At times, the climate crisis can feel overwhelming.
It’s natural to wonder how individual actions can make a difference when there’s a global issue, especially when the world’s carbon footprint continues to grow.
However, there is power in small changes.
They all add up to make a collective difference.
One area where you can lead the charge is your own personal carbon footprint.
By now, we’re all familiar with the benefits of recycling and reducing our car use – but have you ever considered how your digital activity plays a part?
Whether you’re already a digital eco expert or haven’t ever considered it, read on to find out three things you need to know.

Download, don’t stream

Experts estimate that video streaming is responsible for around 75% of global data traffic.
Whether it’s streaming a show on TV, watching Youtube or simply scrolling through endless reels, our devices are constantly connecting to the internet and pulling fresh entertainment for our enjoyment.
To combat this, try and download shows and podcasts where you can.
This isn’t always possible on a TV, but if you’re watching shows on your phone, you can download several episodes at a time, which will reduce the amount of energy required.
Doing this might feel inconvenient, but you’ll soon get used to it – just make sure to download enough for your journey if you’re travelling.
You can also reduce autoplay on social media, as many apps have a ‘use less data’ setting which stops videos loading until they’re selected.

Your emails matter

Many of us have email inboxes that are jammed full of messages.
We read them, reply and then move on, often without deleting anything.
The result is a huge amount of storage becoming required, which uses energy to function. By regularly clearing out your emails, you can reduce the strain on the server, as well as reducing the energy your phone uses to load your inbox.
The type of messages you send makes a difference too.
The average footprint for an email is 0.3g CO2e.
However, longer emails have a bigger impact, increasing to 17g CO2e for a message that takes ten minutes to write and three seconds to read.
This only gets worse if you add an attachment or an image, going up to 50g CO2e.
By making sure you’re only sending essential information, and cutting images such as email signatures, you can decrease your impact.
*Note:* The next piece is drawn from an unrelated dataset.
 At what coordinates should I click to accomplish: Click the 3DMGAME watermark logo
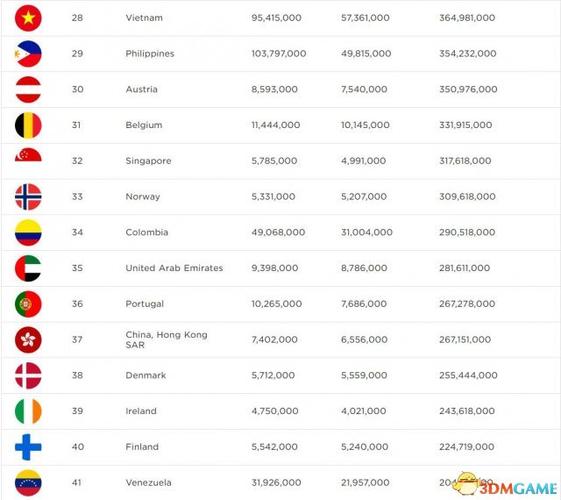click(506, 484)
Renewable energy could make a big difference

Of course, energy is an essential part of technology, and technology has become an essential part of everyday life.
It’s unrealistic to expect everyone to stop using phones or laptops at all, especially when they do offer plenty of benefits.
One big change you could make is to consider using a renewable energy supplier.
Even if you don’t produce your own energy at home via renewable sources, you can still choose a green tariff that increases the amount of green energy in the grid.
If we all did this, suppliers would be forced to increase their investment in renewable sources, improving the outlook for technology in public places and businesses too.
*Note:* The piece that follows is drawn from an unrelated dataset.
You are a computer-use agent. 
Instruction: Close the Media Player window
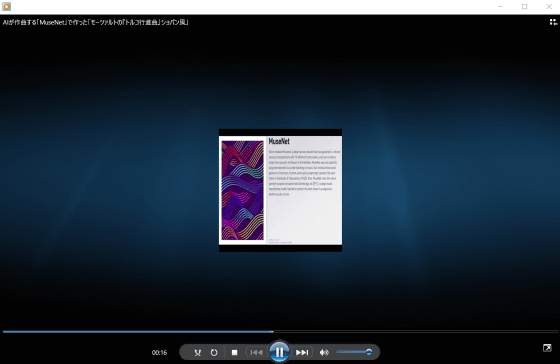549,6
You have the power to make change happen

By making small adjustments and being more mindful with your technology use, you can reduce your carbon footprint.
Together, we can make significant collective change.

Ariah Nunn

As both an interior designer and someone who is passionate about sustainability, Ariah loves to share her knowledge and help others make a difference. She also enjoys listening to music while strolling through the woods with her two dogs, Bert and Ernie.

GBE Editorial Comment

Data Centres are significant consumers of electrical energy.
The energy demand includes computing power and air-conditioning to keep the space cool for computers to operate efficiently.
The preoccupation of data centre owners is to boast about how much capacity they have which correlates to the energy demand.
Designing and equipping Data Centres gives an opportunity to reduce some of the energy demands whilst maintaining data deliver functions.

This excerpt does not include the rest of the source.